▶ [DATASET RECORDS]:
----------------
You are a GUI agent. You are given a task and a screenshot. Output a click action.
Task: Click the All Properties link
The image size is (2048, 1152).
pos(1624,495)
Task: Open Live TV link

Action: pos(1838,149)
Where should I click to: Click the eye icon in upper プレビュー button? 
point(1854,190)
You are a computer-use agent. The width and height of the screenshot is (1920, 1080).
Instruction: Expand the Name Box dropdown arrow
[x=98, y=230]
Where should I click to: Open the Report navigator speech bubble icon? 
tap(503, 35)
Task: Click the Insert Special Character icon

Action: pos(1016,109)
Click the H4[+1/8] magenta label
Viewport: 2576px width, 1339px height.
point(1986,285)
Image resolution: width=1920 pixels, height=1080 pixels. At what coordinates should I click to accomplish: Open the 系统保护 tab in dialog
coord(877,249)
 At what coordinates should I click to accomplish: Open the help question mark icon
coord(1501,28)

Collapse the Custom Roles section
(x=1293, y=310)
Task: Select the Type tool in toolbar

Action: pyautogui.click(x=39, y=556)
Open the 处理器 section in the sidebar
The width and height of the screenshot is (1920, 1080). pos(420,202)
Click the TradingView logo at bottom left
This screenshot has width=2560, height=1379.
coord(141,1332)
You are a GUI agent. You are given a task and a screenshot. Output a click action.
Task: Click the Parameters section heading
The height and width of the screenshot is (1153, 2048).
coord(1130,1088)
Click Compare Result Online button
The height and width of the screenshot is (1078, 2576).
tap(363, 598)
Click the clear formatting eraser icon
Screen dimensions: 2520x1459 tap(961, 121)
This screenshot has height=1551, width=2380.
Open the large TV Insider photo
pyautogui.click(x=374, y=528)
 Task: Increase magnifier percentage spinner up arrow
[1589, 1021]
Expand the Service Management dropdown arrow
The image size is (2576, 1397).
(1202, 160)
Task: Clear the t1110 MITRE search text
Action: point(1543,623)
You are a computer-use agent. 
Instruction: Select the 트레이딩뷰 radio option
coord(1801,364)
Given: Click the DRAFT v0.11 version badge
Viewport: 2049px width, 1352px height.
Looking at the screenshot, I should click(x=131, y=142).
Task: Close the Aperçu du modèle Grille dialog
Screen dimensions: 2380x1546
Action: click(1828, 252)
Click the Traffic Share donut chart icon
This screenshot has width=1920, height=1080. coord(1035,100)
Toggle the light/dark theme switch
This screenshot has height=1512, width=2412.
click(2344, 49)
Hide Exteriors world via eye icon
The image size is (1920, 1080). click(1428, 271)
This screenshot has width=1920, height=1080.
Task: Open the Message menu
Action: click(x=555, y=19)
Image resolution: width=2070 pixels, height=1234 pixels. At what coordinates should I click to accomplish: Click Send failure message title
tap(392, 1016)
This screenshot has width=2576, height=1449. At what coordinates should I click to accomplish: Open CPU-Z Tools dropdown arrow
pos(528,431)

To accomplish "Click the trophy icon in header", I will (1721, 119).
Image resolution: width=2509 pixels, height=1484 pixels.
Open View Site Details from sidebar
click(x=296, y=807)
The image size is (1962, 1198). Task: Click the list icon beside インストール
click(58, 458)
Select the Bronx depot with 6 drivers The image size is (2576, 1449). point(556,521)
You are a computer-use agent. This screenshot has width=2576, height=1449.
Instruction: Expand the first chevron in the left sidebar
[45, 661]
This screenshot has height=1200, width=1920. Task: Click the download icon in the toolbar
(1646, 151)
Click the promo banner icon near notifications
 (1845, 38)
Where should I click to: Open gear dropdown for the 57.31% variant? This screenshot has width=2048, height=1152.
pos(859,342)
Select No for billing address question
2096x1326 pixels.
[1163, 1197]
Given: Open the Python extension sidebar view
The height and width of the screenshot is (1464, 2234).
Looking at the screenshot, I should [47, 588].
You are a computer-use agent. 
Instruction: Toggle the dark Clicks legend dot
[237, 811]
----------------
Each entry shown above must be retyped word for word.

▶ [SOLUTION TO THIS EXERCISE]:
You are a GUI agent. You are given a task and a screenshot. Output a click action.
Task: Click the All Properties link
The image size is (2048, 1152).
pos(1624,495)
Task: Open Live TV link

Action: pos(1838,149)
Where should I click to: Click the eye icon in upper プレビュー button? 
point(1854,190)
You are a computer-use agent. The width and height of the screenshot is (1920, 1080).
Instruction: Expand the Name Box dropdown arrow
[x=98, y=230]
Where should I click to: Open the Report navigator speech bubble icon? 
tap(503, 35)
Task: Click the Insert Special Character icon

Action: pos(1016,109)
Click the H4[+1/8] magenta label
Viewport: 2576px width, 1339px height.
point(1986,285)
Image resolution: width=1920 pixels, height=1080 pixels. At what coordinates should I click to accomplish: Open the 系统保护 tab in dialog
coord(877,249)
 At what coordinates should I click to accomplish: Open the help question mark icon
coord(1501,28)

Collapse the Custom Roles section
(x=1293, y=310)
Task: Select the Type tool in toolbar

Action: pyautogui.click(x=39, y=556)
Open the 处理器 section in the sidebar
The width and height of the screenshot is (1920, 1080). pos(420,202)
Click the TradingView logo at bottom left
This screenshot has width=2560, height=1379.
coord(141,1332)
You are a GUI agent. You are given a task and a screenshot. Output a click action.
Task: Click the Parameters section heading
The height and width of the screenshot is (1153, 2048).
coord(1130,1088)
Click Compare Result Online button
The height and width of the screenshot is (1078, 2576).
tap(363, 598)
Click the clear formatting eraser icon
Screen dimensions: 2520x1459 tap(961, 121)
This screenshot has height=1551, width=2380.
Open the large TV Insider photo
pyautogui.click(x=374, y=528)
 Task: Increase magnifier percentage spinner up arrow
[1589, 1021]
Expand the Service Management dropdown arrow
The image size is (2576, 1397).
(1202, 160)
Task: Clear the t1110 MITRE search text
Action: point(1543,623)
You are a computer-use agent. 
Instruction: Select the 트레이딩뷰 radio option
coord(1801,364)
Given: Click the DRAFT v0.11 version badge
Viewport: 2049px width, 1352px height.
Looking at the screenshot, I should click(x=131, y=142).
Task: Close the Aperçu du modèle Grille dialog
Screen dimensions: 2380x1546
Action: click(1828, 252)
Click the Traffic Share donut chart icon
This screenshot has width=1920, height=1080. coord(1035,100)
Toggle the light/dark theme switch
This screenshot has height=1512, width=2412.
click(2344, 49)
Hide Exteriors world via eye icon
The image size is (1920, 1080). click(1428, 271)
This screenshot has width=1920, height=1080.
Task: Open the Message menu
Action: click(x=555, y=19)
Image resolution: width=2070 pixels, height=1234 pixels. At what coordinates should I click to accomplish: Click Send failure message title
tap(392, 1016)
This screenshot has width=2576, height=1449. At what coordinates should I click to accomplish: Open CPU-Z Tools dropdown arrow
pos(528,431)

To accomplish "Click the trophy icon in header", I will (1721, 119).
Image resolution: width=2509 pixels, height=1484 pixels.
Open View Site Details from sidebar
click(x=296, y=807)
The image size is (1962, 1198). Task: Click the list icon beside インストール
click(58, 458)
Select the Bronx depot with 6 drivers The image size is (2576, 1449). point(556,521)
You are a computer-use agent. This screenshot has width=2576, height=1449.
Instruction: Expand the first chevron in the left sidebar
[45, 661]
This screenshot has height=1200, width=1920. Task: Click the download icon in the toolbar
(1646, 151)
Click the promo banner icon near notifications
 (1845, 38)
Where should I click to: Open gear dropdown for the 57.31% variant? This screenshot has width=2048, height=1152.
pos(859,342)
Select No for billing address question
2096x1326 pixels.
[1163, 1197]
Given: Open the Python extension sidebar view
The height and width of the screenshot is (1464, 2234).
Looking at the screenshot, I should [47, 588].
You are a computer-use agent. 
Instruction: Toggle the dark Clicks legend dot
[237, 811]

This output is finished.